▶ Exercise description
Put all of the lines below into a numbered list, and leave out any blank lines.

Rows on where targets appear

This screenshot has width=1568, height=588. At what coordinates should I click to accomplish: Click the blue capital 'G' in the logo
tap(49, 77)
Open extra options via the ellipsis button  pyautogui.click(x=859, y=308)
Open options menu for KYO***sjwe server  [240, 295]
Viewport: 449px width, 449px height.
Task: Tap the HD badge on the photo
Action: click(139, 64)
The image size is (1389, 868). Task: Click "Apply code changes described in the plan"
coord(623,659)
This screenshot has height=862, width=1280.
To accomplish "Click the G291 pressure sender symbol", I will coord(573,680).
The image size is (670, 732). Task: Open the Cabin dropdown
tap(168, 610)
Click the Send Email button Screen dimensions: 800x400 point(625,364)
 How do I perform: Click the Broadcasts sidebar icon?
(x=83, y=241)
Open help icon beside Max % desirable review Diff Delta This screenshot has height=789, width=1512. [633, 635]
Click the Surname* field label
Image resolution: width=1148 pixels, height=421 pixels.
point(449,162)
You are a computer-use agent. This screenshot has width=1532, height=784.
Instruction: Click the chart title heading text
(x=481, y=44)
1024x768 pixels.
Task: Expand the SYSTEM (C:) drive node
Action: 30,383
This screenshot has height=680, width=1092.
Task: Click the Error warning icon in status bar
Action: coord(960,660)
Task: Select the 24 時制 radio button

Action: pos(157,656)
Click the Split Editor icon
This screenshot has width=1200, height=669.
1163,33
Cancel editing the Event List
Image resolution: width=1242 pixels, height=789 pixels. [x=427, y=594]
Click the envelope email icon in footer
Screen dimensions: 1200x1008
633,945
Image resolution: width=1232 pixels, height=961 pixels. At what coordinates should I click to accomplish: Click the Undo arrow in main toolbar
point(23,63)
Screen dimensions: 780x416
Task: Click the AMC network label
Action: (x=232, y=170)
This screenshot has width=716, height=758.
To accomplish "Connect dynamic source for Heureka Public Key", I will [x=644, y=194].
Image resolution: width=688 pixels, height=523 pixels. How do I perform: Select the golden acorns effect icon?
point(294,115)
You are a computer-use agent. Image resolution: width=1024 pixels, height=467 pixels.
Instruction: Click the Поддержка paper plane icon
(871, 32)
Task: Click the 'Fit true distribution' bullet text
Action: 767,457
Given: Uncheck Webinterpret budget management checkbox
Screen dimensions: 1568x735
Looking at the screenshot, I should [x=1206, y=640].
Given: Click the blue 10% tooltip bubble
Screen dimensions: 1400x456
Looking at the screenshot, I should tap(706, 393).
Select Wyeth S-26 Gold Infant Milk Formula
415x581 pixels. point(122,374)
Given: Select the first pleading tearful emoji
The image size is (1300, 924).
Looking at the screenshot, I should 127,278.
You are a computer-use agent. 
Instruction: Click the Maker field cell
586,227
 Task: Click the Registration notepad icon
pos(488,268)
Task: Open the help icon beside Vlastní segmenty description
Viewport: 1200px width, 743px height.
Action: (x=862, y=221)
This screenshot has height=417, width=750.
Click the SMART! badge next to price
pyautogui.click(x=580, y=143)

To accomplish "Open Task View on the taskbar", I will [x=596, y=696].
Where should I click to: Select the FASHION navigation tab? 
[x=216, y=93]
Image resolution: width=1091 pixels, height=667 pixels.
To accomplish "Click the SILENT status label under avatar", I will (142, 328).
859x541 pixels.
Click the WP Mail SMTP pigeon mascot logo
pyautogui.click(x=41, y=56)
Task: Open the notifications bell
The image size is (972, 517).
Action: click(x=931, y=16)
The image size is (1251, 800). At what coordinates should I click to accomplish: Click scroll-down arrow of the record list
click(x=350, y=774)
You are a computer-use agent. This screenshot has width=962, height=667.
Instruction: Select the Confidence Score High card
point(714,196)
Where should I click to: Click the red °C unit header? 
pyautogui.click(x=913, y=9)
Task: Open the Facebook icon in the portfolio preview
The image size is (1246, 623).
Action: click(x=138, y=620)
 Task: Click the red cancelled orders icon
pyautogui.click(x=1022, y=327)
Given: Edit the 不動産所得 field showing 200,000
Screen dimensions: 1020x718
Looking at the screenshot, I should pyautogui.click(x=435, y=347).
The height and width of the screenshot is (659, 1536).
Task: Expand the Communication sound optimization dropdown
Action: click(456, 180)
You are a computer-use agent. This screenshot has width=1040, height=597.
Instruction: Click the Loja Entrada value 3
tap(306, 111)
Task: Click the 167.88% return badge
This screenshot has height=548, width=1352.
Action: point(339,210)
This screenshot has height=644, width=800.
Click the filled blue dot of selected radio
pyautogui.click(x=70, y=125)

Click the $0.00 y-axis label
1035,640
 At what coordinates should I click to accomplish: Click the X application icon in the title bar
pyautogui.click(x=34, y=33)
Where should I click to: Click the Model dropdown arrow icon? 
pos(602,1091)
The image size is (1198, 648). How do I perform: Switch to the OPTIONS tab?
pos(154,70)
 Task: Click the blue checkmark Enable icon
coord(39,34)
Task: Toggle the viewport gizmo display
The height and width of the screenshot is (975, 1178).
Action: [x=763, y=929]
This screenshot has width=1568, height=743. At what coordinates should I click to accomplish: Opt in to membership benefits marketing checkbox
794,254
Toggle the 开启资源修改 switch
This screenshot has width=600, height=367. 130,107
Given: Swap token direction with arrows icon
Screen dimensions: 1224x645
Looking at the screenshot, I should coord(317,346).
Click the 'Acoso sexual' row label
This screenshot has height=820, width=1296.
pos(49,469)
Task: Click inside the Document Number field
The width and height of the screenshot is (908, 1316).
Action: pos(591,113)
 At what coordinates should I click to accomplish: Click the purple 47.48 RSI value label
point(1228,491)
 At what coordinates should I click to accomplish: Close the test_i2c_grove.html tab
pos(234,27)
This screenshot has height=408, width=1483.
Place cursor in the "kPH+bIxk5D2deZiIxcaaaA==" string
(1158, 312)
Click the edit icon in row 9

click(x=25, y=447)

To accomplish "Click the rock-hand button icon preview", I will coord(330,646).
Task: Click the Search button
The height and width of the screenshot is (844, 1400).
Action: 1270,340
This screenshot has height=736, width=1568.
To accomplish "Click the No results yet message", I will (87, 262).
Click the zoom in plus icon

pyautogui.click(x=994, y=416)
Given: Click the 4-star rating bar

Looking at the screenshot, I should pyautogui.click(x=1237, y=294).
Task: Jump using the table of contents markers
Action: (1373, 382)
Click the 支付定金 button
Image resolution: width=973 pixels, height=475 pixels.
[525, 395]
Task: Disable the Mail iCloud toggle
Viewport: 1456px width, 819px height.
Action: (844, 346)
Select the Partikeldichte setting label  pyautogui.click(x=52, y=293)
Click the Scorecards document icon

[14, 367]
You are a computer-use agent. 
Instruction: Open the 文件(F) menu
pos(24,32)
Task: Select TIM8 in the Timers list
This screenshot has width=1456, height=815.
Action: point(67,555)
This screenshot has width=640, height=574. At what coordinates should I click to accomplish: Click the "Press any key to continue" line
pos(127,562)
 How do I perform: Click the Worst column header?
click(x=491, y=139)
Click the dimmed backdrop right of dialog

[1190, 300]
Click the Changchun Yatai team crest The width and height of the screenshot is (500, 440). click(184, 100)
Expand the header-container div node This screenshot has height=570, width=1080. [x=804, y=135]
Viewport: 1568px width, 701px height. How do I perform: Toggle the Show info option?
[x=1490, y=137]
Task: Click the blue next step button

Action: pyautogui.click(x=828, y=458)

▶ Answer to the exercise
1. This screenshot has width=1568, height=588. At what coordinates should I click to accomplish: Click the blue capital 'G' in the logo
2. tap(49, 77)
3. Open extra options via the ellipsis button  pyautogui.click(x=859, y=308)
4. Open options menu for KYO***sjwe server  [240, 295]
5. Viewport: 449px width, 449px height.
6. Task: Tap the HD badge on the photo
7. Action: click(139, 64)
8. The image size is (1389, 868). Task: Click "Apply code changes described in the plan"
9. coord(623,659)
10. This screenshot has height=862, width=1280.
11. To accomplish "Click the G291 pressure sender symbol", I will coord(573,680).
12. The image size is (670, 732). Task: Open the Cabin dropdown
13. tap(168, 610)
14. Click the Send Email button Screen dimensions: 800x400 point(625,364)
15.  How do I perform: Click the Broadcasts sidebar icon?
16. (x=83, y=241)
17. Open help icon beside Max % desirable review Diff Delta This screenshot has height=789, width=1512. [633, 635]
18. Click the Surname* field label
19. Image resolution: width=1148 pixels, height=421 pixels.
20. point(449,162)
21. You are a computer-use agent. This screenshot has width=1532, height=784.
22. Instruction: Click the chart title heading text
23. (x=481, y=44)
24. 1024x768 pixels.
25. Task: Expand the SYSTEM (C:) drive node
26. Action: 30,383
27. This screenshot has height=680, width=1092.
28. Task: Click the Error warning icon in status bar
29. Action: coord(960,660)
30. Task: Select the 24 時制 radio button
31. Action: pos(157,656)
32. Click the Split Editor icon
33. This screenshot has width=1200, height=669.
34. 1163,33
35. Cancel editing the Event List
36. Image resolution: width=1242 pixels, height=789 pixels. [x=427, y=594]
37. Click the envelope email icon in footer
38. Screen dimensions: 1200x1008
39. 633,945
40. Image resolution: width=1232 pixels, height=961 pixels. At what coordinates should I click to accomplish: Click the Undo arrow in main toolbar
41. point(23,63)
42. Screen dimensions: 780x416
43. Task: Click the AMC network label
44. Action: (x=232, y=170)
45. This screenshot has width=716, height=758.
46. To accomplish "Connect dynamic source for Heureka Public Key", I will [x=644, y=194].
47. Image resolution: width=688 pixels, height=523 pixels. How do I perform: Select the golden acorns effect icon?
48. point(294,115)
49. You are a computer-use agent. Image resolution: width=1024 pixels, height=467 pixels.
50. Instruction: Click the Поддержка paper plane icon
51. (871, 32)
52. Task: Click the 'Fit true distribution' bullet text
53. Action: 767,457
54. Given: Uncheck Webinterpret budget management checkbox
55. Screen dimensions: 1568x735
56. Looking at the screenshot, I should [x=1206, y=640].
57. Given: Click the blue 10% tooltip bubble
58. Screen dimensions: 1400x456
59. Looking at the screenshot, I should tap(706, 393).
60. Select Wyeth S-26 Gold Infant Milk Formula
61. 415x581 pixels. point(122,374)
62. Given: Select the first pleading tearful emoji
63. The image size is (1300, 924).
64. Looking at the screenshot, I should 127,278.
65. You are a computer-use agent. 
66. Instruction: Click the Maker field cell
67. 586,227
68.  Task: Click the Registration notepad icon
69. pos(488,268)
70. Task: Open the help icon beside Vlastní segmenty description
71. Viewport: 1200px width, 743px height.
72. Action: (x=862, y=221)
73. This screenshot has height=417, width=750.
74. Click the SMART! badge next to price
75. pyautogui.click(x=580, y=143)
76. To accomplish "Open Task View on the taskbar", I will [x=596, y=696].
77. Where should I click to: Select the FASHION navigation tab? 
78. [x=216, y=93]
79. Image resolution: width=1091 pixels, height=667 pixels.
80. To accomplish "Click the SILENT status label under avatar", I will (142, 328).
81. 859x541 pixels.
82. Click the WP Mail SMTP pigeon mascot logo
83. pyautogui.click(x=41, y=56)
84. Task: Open the notifications bell
85. The image size is (972, 517).
86. Action: click(x=931, y=16)
87. The image size is (1251, 800). At what coordinates should I click to accomplish: Click scroll-down arrow of the record list
88. click(x=350, y=774)
89. You are a computer-use agent. This screenshot has width=962, height=667.
90. Instruction: Select the Confidence Score High card
91. point(714,196)
92. Where should I click to: Click the red °C unit header? 
93. pyautogui.click(x=913, y=9)
94. Task: Open the Facebook icon in the portfolio preview
95. The image size is (1246, 623).
96. Action: click(x=138, y=620)
97.  Task: Click the red cancelled orders icon
98. pyautogui.click(x=1022, y=327)
99. Given: Edit the 不動産所得 field showing 200,000
100. Screen dimensions: 1020x718
101. Looking at the screenshot, I should pyautogui.click(x=435, y=347).
102. The height and width of the screenshot is (659, 1536).
103. Task: Expand the Communication sound optimization dropdown
104. Action: click(456, 180)
105. You are a computer-use agent. This screenshot has width=1040, height=597.
106. Instruction: Click the Loja Entrada value 3
107. tap(306, 111)
108. Task: Click the 167.88% return badge
109. This screenshot has height=548, width=1352.
110. Action: point(339,210)
111. This screenshot has height=644, width=800.
112. Click the filled blue dot of selected radio
113. pyautogui.click(x=70, y=125)
114. Click the $0.00 y-axis label
115. 1035,640
116.  At what coordinates should I click to accomplish: Click the X application icon in the title bar
117. pyautogui.click(x=34, y=33)
118. Where should I click to: Click the Model dropdown arrow icon? 
119. pos(602,1091)
120. The image size is (1198, 648). How do I perform: Switch to the OPTIONS tab?
121. pos(154,70)
122.  Task: Click the blue checkmark Enable icon
123. coord(39,34)
124. Task: Toggle the viewport gizmo display
125. The height and width of the screenshot is (975, 1178).
126. Action: [x=763, y=929]
127. This screenshot has width=1568, height=743. At what coordinates should I click to accomplish: Opt in to membership benefits marketing checkbox
128. 794,254
129. Toggle the 开启资源修改 switch
130. This screenshot has width=600, height=367. 130,107
131. Given: Swap token direction with arrows icon
132. Screen dimensions: 1224x645
133. Looking at the screenshot, I should coord(317,346).
134. Click the 'Acoso sexual' row label
135. This screenshot has height=820, width=1296.
136. pos(49,469)
137. Task: Click inside the Document Number field
138. The width and height of the screenshot is (908, 1316).
139. Action: pos(591,113)
140.  At what coordinates should I click to accomplish: Click the purple 47.48 RSI value label
141. point(1228,491)
142.  At what coordinates should I click to accomplish: Close the test_i2c_grove.html tab
143. pos(234,27)
144. This screenshot has height=408, width=1483.
145. Place cursor in the "kPH+bIxk5D2deZiIxcaaaA==" string
146. (1158, 312)
147. Click the edit icon in row 9
148. click(x=25, y=447)
149. To accomplish "Click the rock-hand button icon preview", I will coord(330,646).
150. Task: Click the Search button
151. The height and width of the screenshot is (844, 1400).
152. Action: 1270,340
153. This screenshot has height=736, width=1568.
154. To accomplish "Click the No results yet message", I will (87, 262).
155. Click the zoom in plus icon
156. pyautogui.click(x=994, y=416)
157. Given: Click the 4-star rating bar
158. Looking at the screenshot, I should pyautogui.click(x=1237, y=294).
159. Task: Jump using the table of contents markers
160. Action: (1373, 382)
161. Click the 支付定金 button
162. Image resolution: width=973 pixels, height=475 pixels.
163. [525, 395]
164. Task: Disable the Mail iCloud toggle
165. Viewport: 1456px width, 819px height.
166. Action: (844, 346)
167. Select the Partikeldichte setting label  pyautogui.click(x=52, y=293)
168. Click the Scorecards document icon
169. [14, 367]
170. You are a computer-use agent. 
171. Instruction: Open the 文件(F) menu
172. pos(24,32)
173. Task: Select TIM8 in the Timers list
174. This screenshot has width=1456, height=815.
175. Action: point(67,555)
176. This screenshot has width=640, height=574. At what coordinates should I click to accomplish: Click the "Press any key to continue" line
177. pos(127,562)
178.  How do I perform: Click the Worst column header?
179. click(x=491, y=139)
180. Click the dimmed backdrop right of dialog
181. [1190, 300]
182. Click the Changchun Yatai team crest The width and height of the screenshot is (500, 440). click(184, 100)
183. Expand the header-container div node This screenshot has height=570, width=1080. [x=804, y=135]
184. Viewport: 1568px width, 701px height. How do I perform: Toggle the Show info option?
185. [x=1490, y=137]
186. Task: Click the blue next step button
187. Action: pyautogui.click(x=828, y=458)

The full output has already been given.